- Location of Harman in Randolph County, West Virginia.
- Coordinates: 38°55′16″N 79°31′31″W﻿ / ﻿38.92111°N 79.52528°W
- Country: United States
- State: West Virginia
- County: Randolph

Area
- • Total: 0.32 sq mi (0.84 km^{2})
- • Land: 0.32 sq mi (0.84 km^{2})
- • Water: 0 sq mi (0.00 km^{2})
- Elevation: 2,359 ft (719 m)

Population (2020)
- • Total: 95
- • Estimate (2021): 95
- • Density: 429.9/sq mi (165.99/km^{2})
- Time zone: UTC-5 (Eastern (EST))
- • Summer (DST): UTC-4 (EDT)
- ZIP code: 26270
- Area code: 304
- FIPS code: 54-35092
- GNIS feature ID: 1551361
- Website: https://local.wv.gov/harman/Pages/default.aspx

= Harman, West Virginia =

Harman is a town in Randolph County, West Virginia, United States. The population was 96 at the 2020 census.

==History==
The community was named for Rev. Asa Harman, the original owner of the land on which the town is now located. The Day-Vandevander Mill was listed on the National Register of Historic Places in 1987.

==Geography==
Harman is located in the Potomac Highlands at (38.921025, -79.525336). The town sits in a valley at the intersection of Route 33/55, which runs east–west, and Route 32 which starts at Harman and heads north to the Canaan Valley area.
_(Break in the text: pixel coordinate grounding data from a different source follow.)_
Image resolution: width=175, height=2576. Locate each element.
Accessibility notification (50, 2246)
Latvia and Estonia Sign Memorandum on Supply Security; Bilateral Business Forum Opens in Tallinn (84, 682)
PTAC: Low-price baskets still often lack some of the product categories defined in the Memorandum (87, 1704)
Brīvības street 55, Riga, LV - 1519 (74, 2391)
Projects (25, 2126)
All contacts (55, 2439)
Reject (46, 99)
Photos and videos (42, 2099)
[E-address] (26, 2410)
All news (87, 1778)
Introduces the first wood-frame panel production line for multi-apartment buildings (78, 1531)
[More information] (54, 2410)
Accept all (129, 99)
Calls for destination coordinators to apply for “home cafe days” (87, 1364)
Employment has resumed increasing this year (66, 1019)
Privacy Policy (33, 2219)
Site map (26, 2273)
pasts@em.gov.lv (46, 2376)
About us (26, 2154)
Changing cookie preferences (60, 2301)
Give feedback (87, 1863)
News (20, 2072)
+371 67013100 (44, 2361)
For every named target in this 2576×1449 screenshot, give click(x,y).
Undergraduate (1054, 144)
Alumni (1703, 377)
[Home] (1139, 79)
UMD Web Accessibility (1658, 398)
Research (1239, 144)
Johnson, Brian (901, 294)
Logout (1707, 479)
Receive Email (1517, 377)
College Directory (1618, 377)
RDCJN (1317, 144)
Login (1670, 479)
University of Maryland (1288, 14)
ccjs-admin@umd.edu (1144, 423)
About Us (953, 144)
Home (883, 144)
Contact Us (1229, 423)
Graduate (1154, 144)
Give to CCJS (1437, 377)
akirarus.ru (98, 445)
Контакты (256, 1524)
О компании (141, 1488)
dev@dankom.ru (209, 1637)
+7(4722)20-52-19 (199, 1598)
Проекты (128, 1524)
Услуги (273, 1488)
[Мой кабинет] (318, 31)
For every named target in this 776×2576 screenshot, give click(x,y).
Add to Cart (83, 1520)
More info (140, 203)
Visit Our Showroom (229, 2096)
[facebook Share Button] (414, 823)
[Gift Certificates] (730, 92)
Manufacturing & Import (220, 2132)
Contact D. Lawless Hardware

According to the United States Census Bureau, the town has a total area of 0.32 sqmi, all land.

==Demographics==

Historical population
| Census | Pop. | Note | %± |
| 1910 | 149 |  | — |
| 1920 | 100 |  | −32.9% |
| 1930 | 114 |  | 14.0% |
| 1940 | 184 |  | 61.4% |
| 1950 | 146 |  | −20.7% |
| 1960 | 128 |  | −12.3% |
| 1970 | 142 |  | 10.9% |
| 1980 | 181 |  | 27.5% |
| 1990 | 128 |  | −29.3% |
| 2000 | 126 |  | −1.6% |
| 2010 | 143 |  | 13.5% |
| 2020 | 95 |  | −33.6% |
| 2021 (est.) | 95 | Steady | 0.0% |
U.S. Decennial Census

===2010 census===
At the 2010 census there were 143 people, 64 households, and 37 families living in the town. The population density was 446.9 PD/sqmi. There were 91 housing units at an average density of 284.4 /sqmi. The racial makeup of the town was 100.0% White.
Of the 64 households 28.1% had children under the age of 18 living with them, 40.6% were married couples living together, 12.5% had a female householder with no husband present, 4.7% had a male householder with no wife present, and 42.2% were non-families. 32.8% of households were one person and 14.1% were one person aged 65 or older. The average household size was 2.23 and the average family size was 2.86.

The median age in the town was 43.4 years. 21% of residents were under the age of 18; 7.7% were between the ages of 18 and 24; 25.2% were from 25 to 44; 32.9% were from 45 to 64; and 13.3% were 65 or older. The gender makeup of the town was 45.5% male and 54.5% female.

===2000 census===
At the 2000 census there were 126 people, 54 households, and 38 families living in the town. The population density was 387.1 inhabitants per square mile (147.4/km^{2}). There were 74 housing units at an average density of 227.3 per square mile (86.6/km^{2}). The racial makeup of the town was 99.21% White, and 0.79% from two or more races.
Of the 54 households 29.6% had children under the age of 18 living with them, 50.0% were married couples living together, 13.0% had a female householder with no husband present, and 29.6% were non-families. 25.9% of households were one person and 11.1% were one person aged 65 or older. The average household size was 2.33 and the average family size was 2.74.

The age distribution was 21.4% under the age of 18, 6.3% from 18 to 24, 39.7% from 25 to 44, 15.9% from 45 to 64, and 16.7% 65 or older. The median age was 38 years. For every 100 females there were 75.0 males. For every 100 females age 18 and over, there were 80.0 males.

The median household income was $21,136 and the median family income was $31,563. Males had a median income of $21,875 versus $15,714 for females. The per capita income for the town was $13,619. There were 5.4% of families and 13.3% of the population living below the poverty line, including 12.9% of under eighteens and 13.6% of those over 64.

==Notable person==
Country musician and Grand Ole Opry member Stoney Cooper was born in Harman in 1918.